ACTION ITEM: Among the entries below, count the lines that contain the word "agent". Respond with the count only.
-------
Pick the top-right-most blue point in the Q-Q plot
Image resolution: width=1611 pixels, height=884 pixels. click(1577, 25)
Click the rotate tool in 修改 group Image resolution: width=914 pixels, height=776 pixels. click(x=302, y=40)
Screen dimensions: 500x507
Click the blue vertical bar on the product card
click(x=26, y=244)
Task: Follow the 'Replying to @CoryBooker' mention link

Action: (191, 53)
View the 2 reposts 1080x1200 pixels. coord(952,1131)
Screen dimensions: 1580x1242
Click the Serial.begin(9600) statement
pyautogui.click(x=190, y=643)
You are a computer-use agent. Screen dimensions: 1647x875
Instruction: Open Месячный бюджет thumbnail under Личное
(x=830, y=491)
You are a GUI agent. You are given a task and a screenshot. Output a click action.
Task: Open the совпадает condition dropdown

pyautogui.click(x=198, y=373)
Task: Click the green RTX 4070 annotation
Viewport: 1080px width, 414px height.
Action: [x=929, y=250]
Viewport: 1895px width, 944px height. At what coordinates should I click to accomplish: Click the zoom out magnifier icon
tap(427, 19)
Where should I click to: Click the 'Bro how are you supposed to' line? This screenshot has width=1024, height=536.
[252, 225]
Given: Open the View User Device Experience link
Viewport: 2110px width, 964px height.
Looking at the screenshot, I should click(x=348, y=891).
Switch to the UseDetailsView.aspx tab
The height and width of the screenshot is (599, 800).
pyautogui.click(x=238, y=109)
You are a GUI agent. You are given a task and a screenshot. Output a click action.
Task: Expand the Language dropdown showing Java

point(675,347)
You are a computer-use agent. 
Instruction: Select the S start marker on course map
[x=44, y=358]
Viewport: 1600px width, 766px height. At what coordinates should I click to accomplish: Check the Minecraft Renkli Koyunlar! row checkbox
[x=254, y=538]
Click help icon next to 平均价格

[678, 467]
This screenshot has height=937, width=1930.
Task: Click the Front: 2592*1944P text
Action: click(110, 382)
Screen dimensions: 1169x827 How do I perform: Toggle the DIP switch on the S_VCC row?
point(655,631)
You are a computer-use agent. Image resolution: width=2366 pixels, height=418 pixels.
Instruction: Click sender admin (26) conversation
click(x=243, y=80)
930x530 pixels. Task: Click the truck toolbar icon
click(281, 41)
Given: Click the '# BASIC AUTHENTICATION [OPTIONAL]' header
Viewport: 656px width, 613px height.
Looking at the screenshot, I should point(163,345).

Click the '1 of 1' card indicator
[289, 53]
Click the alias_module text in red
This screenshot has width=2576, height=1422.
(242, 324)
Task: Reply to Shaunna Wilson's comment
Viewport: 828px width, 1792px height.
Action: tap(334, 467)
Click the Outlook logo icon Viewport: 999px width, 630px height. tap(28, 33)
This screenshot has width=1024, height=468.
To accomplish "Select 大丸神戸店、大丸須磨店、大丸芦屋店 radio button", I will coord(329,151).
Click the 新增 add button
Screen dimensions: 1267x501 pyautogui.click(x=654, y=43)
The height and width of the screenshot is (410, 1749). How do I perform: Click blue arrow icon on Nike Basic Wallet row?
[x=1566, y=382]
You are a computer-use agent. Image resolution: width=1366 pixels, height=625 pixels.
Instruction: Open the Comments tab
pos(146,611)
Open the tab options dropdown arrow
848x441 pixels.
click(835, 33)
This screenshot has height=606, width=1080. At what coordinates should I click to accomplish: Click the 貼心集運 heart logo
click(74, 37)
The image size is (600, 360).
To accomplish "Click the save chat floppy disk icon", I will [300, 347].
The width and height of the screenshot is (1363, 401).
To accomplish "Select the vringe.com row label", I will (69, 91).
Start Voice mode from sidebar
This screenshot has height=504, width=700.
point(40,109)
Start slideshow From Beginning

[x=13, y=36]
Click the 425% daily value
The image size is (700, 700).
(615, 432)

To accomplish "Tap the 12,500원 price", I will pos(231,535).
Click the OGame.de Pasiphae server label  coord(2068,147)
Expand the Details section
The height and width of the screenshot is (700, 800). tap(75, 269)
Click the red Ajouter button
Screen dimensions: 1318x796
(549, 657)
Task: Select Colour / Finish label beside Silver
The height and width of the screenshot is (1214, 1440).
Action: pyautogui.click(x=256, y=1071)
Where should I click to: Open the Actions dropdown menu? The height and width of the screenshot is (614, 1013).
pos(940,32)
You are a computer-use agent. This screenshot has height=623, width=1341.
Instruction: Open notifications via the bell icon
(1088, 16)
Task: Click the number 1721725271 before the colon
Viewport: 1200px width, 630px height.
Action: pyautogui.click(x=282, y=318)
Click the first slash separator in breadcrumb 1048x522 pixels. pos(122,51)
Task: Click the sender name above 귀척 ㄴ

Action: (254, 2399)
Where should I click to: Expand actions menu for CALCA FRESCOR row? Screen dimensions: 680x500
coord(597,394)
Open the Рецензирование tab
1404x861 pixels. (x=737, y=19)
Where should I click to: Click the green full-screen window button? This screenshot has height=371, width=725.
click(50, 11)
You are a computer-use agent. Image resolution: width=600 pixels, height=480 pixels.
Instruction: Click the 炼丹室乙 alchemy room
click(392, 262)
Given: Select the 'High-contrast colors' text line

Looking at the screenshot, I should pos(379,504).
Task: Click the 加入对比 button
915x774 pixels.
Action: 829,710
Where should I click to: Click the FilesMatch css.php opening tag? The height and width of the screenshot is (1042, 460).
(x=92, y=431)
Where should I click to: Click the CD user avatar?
-------
RESPONSE BOX: 8